How to – Deduplicate records between two local data sources in Primo Back Office
Use case
We often have a physical format record for our University of Queensland Theses catalogued in Alma and then an electronic format record for the same work stored in our Institutional Repository UQ eSpace. Only our Alma record has data such as Local Call Number and only our UQ eSpace record has data such as the DOI. The OTB template rules for Primo Back Office only include Dedup for the Alma pipe, and not for Generic Dublin Core used for our UQ eSpace pipe, and therefore we have two records for the same work appearing for our users in our live Primo environment
Goal
Reduce duplication of records, while also improving search by both physical and electronic formats of a work being found with metadata only in one record.
Outcome
20% duplication reduction for University of Queensland Theses in our UQ eSpace Institutional Repository (4,200 of 21,000).
Implementation Summary
Configuration time: A few hours (but additional time for Sandbox testing)
Configuration difficulty: Medium
Consistency of outcome: Dependent on good and matching data
Changes live in Primo UI: Dependent on number of records to index and hotswap, and twice daily hotswap timing, but typically within 12 hours
System specs
Primo New UI, with a single local and remote blended search scope
Alma using MARC21, not using Alma-D
Institutional repository using Dublin Core, for example UQ eSpace
Primo Multi-tenant Back Office, with pipes for Alma and Institutional Repository
Summary of Key Data for Dedup
Records much reach 875 points to dedup, as a Full Match
When there is no match or partial match, there will be fewer points, zero points, or points deducted
Short title Initial score quick match -450 match or 0 no match
- Note: Even though it is already known that full match is required due to key data giving many points such as ISBN not being present in both data source records, the Short title rules MUST be configured. There is a bug here that the Dedup System Test will show a match without these rules, and yet the records will not match in UI - this has been reported
- Update 25.1.2021: Ex Libris have advised the following and I've requested that this be documented: "The test tool compares between 2 records which is a simpler method than the pipe itself. The pipe takes into consideration other records and data already loaded, so it might be possible that the mismatch was due to other data in the pipe which caused the records not to be deduped at the end. It is possible that some other data interfere in the pipe with the dedup mechanism."
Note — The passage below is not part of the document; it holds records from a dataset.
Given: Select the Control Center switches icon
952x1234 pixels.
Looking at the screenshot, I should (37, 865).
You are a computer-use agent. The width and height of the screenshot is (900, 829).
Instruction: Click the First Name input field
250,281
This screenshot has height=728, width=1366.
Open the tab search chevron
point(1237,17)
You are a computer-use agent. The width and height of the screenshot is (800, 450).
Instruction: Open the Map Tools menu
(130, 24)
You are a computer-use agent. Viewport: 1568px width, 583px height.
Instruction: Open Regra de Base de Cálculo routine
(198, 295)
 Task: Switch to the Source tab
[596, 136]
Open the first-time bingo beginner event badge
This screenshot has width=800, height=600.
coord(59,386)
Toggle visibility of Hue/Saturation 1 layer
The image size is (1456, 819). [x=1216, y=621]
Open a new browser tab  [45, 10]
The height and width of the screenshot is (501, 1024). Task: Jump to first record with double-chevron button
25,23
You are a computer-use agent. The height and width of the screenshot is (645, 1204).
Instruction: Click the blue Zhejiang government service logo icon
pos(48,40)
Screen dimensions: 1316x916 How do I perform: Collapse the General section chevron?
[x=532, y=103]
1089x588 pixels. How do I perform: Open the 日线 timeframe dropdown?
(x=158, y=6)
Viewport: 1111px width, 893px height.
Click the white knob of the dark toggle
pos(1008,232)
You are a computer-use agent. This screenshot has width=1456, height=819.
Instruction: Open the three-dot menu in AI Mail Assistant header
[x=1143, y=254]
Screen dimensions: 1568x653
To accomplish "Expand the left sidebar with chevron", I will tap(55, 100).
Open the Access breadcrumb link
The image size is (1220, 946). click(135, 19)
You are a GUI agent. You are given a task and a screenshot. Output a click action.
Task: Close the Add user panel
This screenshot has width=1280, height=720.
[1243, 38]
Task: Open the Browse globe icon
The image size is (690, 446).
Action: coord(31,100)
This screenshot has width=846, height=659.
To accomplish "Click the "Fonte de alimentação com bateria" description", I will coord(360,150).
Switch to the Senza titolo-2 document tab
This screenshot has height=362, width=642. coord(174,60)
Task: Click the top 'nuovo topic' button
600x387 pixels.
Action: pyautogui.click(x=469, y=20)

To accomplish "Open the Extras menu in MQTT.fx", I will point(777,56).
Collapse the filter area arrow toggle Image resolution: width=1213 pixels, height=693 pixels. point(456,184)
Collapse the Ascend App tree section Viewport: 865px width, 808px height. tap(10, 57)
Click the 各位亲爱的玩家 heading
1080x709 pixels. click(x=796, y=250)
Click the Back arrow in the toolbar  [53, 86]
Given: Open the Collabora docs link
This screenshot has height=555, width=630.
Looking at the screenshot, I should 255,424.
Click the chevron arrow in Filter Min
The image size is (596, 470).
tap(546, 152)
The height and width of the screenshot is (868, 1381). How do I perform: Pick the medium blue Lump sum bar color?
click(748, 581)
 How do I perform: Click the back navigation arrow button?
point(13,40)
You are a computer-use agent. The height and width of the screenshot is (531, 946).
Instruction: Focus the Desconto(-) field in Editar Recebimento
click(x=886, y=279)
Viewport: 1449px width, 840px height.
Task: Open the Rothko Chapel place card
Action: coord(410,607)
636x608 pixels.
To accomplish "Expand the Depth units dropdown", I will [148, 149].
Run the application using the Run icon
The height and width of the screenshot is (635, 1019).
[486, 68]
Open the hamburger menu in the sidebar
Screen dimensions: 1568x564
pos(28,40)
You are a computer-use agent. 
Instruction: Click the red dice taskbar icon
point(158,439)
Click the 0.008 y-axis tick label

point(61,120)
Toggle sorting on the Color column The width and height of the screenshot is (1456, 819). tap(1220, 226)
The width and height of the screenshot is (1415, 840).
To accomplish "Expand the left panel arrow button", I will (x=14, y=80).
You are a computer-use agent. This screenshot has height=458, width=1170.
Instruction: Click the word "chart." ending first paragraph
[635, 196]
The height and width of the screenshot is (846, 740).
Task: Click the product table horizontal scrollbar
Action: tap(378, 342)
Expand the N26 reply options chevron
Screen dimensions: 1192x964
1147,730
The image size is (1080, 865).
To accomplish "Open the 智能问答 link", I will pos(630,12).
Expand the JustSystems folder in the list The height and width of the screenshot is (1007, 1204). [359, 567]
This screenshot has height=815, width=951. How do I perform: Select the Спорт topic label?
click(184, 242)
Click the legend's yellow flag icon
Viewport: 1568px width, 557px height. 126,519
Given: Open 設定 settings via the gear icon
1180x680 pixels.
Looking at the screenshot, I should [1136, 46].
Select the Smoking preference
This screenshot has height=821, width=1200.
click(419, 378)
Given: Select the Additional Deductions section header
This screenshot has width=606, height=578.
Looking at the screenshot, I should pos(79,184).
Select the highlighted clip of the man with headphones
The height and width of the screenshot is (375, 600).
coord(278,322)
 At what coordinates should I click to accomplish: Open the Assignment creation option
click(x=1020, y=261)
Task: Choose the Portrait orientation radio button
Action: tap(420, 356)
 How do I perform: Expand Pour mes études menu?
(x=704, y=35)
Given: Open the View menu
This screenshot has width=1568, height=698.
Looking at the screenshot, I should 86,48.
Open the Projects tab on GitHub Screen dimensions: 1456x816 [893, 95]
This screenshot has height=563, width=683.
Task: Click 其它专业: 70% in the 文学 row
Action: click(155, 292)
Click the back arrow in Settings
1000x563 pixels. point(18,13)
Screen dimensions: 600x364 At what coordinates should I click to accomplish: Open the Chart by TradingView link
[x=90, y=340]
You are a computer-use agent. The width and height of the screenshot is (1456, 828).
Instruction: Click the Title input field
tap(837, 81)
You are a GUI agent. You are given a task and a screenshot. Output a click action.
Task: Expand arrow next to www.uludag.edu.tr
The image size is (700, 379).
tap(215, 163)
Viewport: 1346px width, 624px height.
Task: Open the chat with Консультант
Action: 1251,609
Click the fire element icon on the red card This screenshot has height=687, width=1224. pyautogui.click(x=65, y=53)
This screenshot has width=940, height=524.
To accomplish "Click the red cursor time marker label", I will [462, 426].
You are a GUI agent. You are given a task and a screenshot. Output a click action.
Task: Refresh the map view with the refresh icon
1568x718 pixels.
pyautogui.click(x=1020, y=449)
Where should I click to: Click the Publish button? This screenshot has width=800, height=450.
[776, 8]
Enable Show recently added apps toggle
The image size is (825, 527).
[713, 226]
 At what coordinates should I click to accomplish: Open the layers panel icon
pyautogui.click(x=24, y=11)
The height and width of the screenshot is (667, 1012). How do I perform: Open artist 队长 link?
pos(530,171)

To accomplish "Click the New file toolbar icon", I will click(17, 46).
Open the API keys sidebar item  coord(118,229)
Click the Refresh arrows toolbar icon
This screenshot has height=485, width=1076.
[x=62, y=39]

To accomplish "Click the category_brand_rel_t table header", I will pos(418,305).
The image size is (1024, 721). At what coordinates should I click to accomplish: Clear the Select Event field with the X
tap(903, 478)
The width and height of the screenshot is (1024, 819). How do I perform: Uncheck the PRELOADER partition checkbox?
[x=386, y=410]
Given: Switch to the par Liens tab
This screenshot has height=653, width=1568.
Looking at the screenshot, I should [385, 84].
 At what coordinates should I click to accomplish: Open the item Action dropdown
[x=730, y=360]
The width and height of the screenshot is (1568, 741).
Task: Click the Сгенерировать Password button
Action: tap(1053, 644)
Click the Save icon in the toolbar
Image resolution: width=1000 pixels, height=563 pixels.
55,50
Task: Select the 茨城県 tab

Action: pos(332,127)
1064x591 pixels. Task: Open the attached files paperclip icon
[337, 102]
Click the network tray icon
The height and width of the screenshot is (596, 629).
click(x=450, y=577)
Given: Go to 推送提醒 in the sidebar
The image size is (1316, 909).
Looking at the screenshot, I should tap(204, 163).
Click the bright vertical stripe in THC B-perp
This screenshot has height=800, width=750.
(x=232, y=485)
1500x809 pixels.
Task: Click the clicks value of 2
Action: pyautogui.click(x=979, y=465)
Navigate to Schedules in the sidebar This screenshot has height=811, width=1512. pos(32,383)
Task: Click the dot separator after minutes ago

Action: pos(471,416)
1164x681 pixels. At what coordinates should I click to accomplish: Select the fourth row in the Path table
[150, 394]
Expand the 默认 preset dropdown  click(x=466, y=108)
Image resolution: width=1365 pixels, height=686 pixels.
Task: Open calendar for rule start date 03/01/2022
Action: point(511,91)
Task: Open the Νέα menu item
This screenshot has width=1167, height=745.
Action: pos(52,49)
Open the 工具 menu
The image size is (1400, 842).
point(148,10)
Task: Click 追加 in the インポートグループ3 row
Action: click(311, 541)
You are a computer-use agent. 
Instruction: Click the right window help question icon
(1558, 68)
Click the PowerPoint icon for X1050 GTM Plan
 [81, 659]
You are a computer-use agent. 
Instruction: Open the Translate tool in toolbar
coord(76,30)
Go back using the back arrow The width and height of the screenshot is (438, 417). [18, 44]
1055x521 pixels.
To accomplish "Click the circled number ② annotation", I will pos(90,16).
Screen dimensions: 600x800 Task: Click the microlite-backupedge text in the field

If the following 4 elements match exactly, then there will be 965 points and the records will dedup
- Year of Publication: 008 pos 7-10 in Alma and dc:date in eSpace
- Full title: 245 a,b,n,p in Alma and dc:title in eSpace
- Country of Publication: qea in Alma and write constant qea for eSpace
- Main Entry aka Author: 100 a,b,c,d,q in in Alma and dc:creator in eSpace
Extras - a failsafe rule was added for difficult matches to force a merge via C5 / F20 by 992, which was the only change to Alma dedup rules
- 61UQ_eSpace recordid added to the Alma 992 $a
Note: The dedup rules will need to be adjusted based on your site's data, and the rules which follow are developed for our site and our data. Standard disclaimer that I take no responsibility for results at any other site, and strongly recommend extensive Sandbox testing
Configuration Summary Steps
- Mapping Table - Publishing > Preferred Record-Delivery Category Priority
- Only necessary if you need to adjust your preference
- Normalization Rules - Alma > Dedup
- Only necessary if you want to add a failsafe for difficult matches to force a merge
- Normalization Rules - UQ eSpace > Dedup
- Normalization Rules and Code Table - UQ eSpace > Display, Search, Addata
- Only necessary for display fields duplicated in both local data sources, as the non-preferred format will be hidden
- Not detailed here by screenshots but summary of adjustments for display field Relation in both Alma and UQ eSapce
- Display rules: Moved dc:relation from the OTB Relation to lds46 Related with templates for DOI:, ISSN:, and ORCID ID: by string exists
- Search rules: Left dc:relation in addtitle for boosting, but also added search_orcidid, search_issn, search_doi by string exists
- Addata rules: Added addata_orcidid and adddata_doi by string exists (additional unrelated improvement)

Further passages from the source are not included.